= Sobre a tarefa =
Responda com base no texto sobre as reformas.
(a) A que o texto chama de "codinome do crescimento econômico"?
(b) Qual foi o placar da votação do parecer da CCJ?
(c) Quantos votos somam os partidos de oposição?

= Texto de leitura =

########

Temos insistido na importância do descolamento entre o desempenho da economia e o ambiente de turbulência e incerteza política permanente em que vive o país. Os números da atividade econômica surpreendem positivamente sob vários aspectos, e uma recuperação cíclica mais robusta é um passo importante na retomada do crescimento.
Não podemos, entretanto, esquecer o trabalho de pavimentar o futuro e trabalhar pelas reformas de que o Brasil precisa. A agenda de longo prazo é conhecida (elevação da produtividade, codinome do crescimento econômico, e investimento em capital humano, entre outros fatores), mas as reformas como a administrativa e a tributária são peças complementares a esse processo.
As discussões em torno da reforma tributária ocupam cada vez mais espaço relativamente à reforma administrativa. Embora ambas sejam de extrema importância e tenham obstáculos políticos distintos, a última parece merecer maior destaque no momento. A tributária não está madura. Não há um projeto coeso para a reformulação da tributação do consumo e da renda, e as disputas setoriais, entre entes federativos, e entre os grupos no Congresso continuam a impedir a construção de um denominador comum coerente.
No caso da reforma do Estado, as resistências estão onde sempre estiveram: numa casta de privilegiados que se apropriou do poder e do excedente produtivo. Um dos lobbies mais poderosos de Brasília agora conta com o reforço —explícito e de bastidores— da "tropa de choque" do Planalto. Não contente em proteger pequenos grupos na reforma da Previdência e em autorizar vencimentos extra-teto para servidores do Executivo, agora trabalha também junto a congressistas para barrar o avanço das discussões em torno da sua própria reforma. O primeiro termômetro desse processo pode ser visto no placar da votação do parecer da CCJ: 39 x 26, 9 votos contrários a mais do que os 17 dos partidos de oposição.
As dificuldades, mesmo de um projeto que trata "apenas" do futuro, são reveladoras e requerem empenho de toda a sociedade. Sob quase todas as métricas disponíveis (salários, critérios de avaliação e progressão de carreira, gastos per capita ou em % do PIB etc.), o Brasil destoa de seus pares e, em alguns casos, tem padrões nórdicos.
A única categoria que passou incólume em termos de renda e emprego na pandemia deve dar a sua contribuição, e o país precisa de um serviço público mais eficiente, produtivo, moderno e despido dos privilégios e dos penduricalhos flagrantemente imorais de que desfruta. Ao contrário do que a elite do funcionalismo pensa, ela não vive num "miserê danado".

########

= Material apresentado =
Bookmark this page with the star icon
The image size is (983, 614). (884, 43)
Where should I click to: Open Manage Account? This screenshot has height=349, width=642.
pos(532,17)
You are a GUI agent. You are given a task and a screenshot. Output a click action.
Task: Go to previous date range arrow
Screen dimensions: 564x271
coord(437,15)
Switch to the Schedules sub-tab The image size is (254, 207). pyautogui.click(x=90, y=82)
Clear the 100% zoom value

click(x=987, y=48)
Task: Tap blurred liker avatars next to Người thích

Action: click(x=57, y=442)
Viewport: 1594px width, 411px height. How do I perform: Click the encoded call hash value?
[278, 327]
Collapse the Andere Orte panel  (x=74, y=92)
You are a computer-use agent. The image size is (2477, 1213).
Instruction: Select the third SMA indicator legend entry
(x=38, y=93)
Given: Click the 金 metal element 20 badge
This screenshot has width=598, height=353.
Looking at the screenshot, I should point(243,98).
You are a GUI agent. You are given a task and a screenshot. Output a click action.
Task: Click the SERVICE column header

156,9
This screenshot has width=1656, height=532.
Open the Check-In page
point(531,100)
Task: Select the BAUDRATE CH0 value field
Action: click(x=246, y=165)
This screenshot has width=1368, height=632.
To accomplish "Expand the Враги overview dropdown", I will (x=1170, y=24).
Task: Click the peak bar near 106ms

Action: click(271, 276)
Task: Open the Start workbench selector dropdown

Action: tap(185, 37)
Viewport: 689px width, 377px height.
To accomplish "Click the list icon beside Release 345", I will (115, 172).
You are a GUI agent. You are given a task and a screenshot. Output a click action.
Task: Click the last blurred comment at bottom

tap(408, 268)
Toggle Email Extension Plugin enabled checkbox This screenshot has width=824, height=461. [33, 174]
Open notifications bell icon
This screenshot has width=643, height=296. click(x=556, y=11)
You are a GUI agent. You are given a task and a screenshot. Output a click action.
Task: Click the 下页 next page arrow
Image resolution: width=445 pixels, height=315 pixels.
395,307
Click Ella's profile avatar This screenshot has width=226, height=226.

########

= Resposta da tarefa =
(a) À elevação da produtividade.
(b) 39 x 26.
(c) 17 votos.